[[ Record excerpts, beginning ]]
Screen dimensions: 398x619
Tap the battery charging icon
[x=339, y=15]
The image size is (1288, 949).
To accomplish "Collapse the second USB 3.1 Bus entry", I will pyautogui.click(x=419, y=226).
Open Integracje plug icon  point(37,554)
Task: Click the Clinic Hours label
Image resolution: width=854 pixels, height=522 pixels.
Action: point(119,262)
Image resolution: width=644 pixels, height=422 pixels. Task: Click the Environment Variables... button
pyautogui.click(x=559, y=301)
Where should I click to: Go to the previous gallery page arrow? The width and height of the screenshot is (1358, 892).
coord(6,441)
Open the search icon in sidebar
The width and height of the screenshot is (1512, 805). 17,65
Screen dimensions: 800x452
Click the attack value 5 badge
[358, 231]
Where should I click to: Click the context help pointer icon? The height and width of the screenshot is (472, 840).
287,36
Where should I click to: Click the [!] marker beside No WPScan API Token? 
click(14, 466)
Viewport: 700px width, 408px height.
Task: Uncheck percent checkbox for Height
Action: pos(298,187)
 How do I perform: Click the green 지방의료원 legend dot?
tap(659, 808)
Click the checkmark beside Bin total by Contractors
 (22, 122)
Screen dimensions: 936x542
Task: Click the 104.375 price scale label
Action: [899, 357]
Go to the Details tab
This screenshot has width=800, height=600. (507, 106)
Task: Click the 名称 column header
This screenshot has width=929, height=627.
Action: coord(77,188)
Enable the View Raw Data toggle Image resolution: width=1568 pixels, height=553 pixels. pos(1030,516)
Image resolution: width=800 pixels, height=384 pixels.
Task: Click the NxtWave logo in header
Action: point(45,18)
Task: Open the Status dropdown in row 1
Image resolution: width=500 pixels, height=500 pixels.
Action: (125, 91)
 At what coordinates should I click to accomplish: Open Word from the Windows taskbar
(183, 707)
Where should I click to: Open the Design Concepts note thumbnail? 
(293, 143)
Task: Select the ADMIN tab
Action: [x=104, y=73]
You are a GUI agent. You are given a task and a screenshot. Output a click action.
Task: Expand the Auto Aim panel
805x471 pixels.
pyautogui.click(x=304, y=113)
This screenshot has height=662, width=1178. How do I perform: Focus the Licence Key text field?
[[ Record excerpts, end ]]
### What to produce
One inclusive range is required: first line of the data through the line containing "Task: Click the Clinic Hours label". Set it down exactly and output nothing else.

### Result
Screen dimensions: 398x619
Tap the battery charging icon
[x=339, y=15]
The image size is (1288, 949).
To accomplish "Collapse the second USB 3.1 Bus entry", I will pyautogui.click(x=419, y=226).
Open Integracje plug icon  point(37,554)
Task: Click the Clinic Hours label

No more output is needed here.